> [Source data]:
********

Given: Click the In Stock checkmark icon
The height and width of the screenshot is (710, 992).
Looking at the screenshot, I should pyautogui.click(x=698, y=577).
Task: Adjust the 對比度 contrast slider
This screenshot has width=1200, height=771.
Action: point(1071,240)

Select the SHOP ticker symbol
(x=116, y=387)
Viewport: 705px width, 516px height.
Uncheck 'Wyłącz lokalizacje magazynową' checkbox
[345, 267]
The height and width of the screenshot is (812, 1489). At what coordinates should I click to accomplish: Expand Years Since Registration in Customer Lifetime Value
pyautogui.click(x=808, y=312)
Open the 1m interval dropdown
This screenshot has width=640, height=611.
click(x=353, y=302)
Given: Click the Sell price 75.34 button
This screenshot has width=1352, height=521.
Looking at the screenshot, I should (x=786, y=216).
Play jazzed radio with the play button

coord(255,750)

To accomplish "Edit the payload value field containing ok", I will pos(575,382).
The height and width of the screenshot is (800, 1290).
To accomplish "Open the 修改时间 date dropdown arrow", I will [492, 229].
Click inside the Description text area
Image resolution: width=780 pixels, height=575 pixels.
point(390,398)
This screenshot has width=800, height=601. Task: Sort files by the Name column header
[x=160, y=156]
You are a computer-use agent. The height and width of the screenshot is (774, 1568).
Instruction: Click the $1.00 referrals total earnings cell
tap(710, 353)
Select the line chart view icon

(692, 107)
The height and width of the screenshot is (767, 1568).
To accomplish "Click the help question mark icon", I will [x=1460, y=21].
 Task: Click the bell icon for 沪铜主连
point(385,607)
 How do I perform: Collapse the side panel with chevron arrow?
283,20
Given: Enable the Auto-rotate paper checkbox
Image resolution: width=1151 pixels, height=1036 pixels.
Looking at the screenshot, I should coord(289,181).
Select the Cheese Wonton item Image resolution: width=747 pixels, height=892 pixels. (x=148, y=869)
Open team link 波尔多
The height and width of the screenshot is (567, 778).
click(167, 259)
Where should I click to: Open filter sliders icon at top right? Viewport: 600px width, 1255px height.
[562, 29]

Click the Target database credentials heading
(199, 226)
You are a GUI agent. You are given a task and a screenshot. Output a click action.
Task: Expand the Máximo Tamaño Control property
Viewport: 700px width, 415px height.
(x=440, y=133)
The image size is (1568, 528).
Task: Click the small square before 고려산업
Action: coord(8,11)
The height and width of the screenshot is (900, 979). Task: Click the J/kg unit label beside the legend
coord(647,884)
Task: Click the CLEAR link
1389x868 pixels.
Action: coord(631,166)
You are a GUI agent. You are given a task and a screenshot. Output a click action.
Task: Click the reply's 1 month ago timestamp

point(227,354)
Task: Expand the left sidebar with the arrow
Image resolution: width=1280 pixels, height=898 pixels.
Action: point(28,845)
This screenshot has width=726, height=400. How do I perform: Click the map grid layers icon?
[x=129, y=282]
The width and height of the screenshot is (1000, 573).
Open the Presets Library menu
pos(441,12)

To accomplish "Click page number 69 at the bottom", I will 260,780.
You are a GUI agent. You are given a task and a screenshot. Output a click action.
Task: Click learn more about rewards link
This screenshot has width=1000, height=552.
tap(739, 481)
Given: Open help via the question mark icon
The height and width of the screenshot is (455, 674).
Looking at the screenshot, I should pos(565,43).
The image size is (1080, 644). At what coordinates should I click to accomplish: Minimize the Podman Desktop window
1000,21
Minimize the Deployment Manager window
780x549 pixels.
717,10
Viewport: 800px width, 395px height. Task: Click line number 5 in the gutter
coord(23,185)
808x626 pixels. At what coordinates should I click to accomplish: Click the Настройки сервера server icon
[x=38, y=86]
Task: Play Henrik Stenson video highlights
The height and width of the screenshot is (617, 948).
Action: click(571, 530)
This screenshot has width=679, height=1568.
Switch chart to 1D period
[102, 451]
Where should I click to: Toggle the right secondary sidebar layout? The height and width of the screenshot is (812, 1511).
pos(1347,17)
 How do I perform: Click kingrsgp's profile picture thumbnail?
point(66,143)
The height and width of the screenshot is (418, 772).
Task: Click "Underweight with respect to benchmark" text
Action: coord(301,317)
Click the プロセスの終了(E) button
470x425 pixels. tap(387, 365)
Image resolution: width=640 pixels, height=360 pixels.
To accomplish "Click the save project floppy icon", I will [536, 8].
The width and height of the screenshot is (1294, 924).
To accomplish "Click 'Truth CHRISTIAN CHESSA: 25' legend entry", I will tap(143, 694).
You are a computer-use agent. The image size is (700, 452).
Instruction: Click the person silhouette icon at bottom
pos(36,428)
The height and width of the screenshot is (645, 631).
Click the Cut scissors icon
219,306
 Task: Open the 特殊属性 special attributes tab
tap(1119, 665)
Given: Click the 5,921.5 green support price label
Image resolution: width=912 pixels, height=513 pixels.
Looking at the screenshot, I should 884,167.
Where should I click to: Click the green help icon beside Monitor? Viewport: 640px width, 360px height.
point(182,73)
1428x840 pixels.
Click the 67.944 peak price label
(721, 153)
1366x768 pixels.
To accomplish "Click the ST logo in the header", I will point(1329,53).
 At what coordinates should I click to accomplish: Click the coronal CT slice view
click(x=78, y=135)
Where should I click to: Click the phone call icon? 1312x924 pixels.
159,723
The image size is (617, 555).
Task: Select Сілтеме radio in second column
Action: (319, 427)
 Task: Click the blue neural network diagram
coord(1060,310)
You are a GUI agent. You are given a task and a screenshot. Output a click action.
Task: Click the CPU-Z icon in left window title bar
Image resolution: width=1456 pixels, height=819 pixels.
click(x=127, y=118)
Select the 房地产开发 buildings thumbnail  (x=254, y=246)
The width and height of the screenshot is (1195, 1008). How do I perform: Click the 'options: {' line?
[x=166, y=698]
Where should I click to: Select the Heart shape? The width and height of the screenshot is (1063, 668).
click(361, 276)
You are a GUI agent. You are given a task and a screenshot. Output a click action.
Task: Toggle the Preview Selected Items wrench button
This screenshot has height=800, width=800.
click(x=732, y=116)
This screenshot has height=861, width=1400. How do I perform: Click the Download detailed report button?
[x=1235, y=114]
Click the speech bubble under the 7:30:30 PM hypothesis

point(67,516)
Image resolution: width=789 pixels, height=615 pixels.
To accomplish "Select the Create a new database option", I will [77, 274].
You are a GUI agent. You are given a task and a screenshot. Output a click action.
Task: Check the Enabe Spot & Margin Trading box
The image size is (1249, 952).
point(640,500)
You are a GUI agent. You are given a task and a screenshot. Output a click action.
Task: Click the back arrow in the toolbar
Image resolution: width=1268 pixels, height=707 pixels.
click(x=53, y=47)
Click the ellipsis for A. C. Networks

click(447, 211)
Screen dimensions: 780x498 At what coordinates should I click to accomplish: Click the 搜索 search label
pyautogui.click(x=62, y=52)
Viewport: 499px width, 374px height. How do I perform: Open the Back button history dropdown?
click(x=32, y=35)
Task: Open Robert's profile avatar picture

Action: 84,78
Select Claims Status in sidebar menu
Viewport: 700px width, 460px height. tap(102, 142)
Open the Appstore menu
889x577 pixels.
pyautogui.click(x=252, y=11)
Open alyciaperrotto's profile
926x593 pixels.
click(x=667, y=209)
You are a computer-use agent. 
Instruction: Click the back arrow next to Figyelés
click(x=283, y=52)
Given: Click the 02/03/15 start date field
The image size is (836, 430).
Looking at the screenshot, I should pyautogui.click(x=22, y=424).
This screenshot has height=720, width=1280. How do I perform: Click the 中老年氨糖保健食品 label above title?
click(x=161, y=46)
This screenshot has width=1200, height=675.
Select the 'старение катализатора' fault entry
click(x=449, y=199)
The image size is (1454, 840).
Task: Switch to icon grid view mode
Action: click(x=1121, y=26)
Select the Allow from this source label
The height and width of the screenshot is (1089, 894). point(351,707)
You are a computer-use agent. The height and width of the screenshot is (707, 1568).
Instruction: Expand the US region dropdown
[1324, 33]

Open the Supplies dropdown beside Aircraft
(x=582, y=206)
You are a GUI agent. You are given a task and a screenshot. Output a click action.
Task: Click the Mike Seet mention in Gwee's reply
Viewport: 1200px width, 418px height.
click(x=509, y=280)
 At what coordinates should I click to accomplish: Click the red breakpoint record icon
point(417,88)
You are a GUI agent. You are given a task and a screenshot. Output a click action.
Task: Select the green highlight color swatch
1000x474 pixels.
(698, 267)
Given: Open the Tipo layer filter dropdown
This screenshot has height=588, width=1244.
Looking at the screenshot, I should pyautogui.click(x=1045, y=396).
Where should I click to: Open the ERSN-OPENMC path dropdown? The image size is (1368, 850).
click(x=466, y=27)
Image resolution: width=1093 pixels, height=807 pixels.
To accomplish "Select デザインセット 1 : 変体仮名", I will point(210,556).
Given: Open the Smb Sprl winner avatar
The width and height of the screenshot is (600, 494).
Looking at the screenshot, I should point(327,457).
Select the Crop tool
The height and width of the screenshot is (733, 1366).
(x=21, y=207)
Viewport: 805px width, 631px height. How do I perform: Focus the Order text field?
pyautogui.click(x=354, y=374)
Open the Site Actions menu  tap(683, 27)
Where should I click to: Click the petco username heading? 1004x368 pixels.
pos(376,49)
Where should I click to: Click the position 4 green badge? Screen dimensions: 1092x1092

********

> [Task instructions]: Please copy out each line of the data in which the word "left" occurs.

> [Task output]:
Task: Expand the left sidebar with the arrow
Task: Click the CPU-Z icon in left window title bar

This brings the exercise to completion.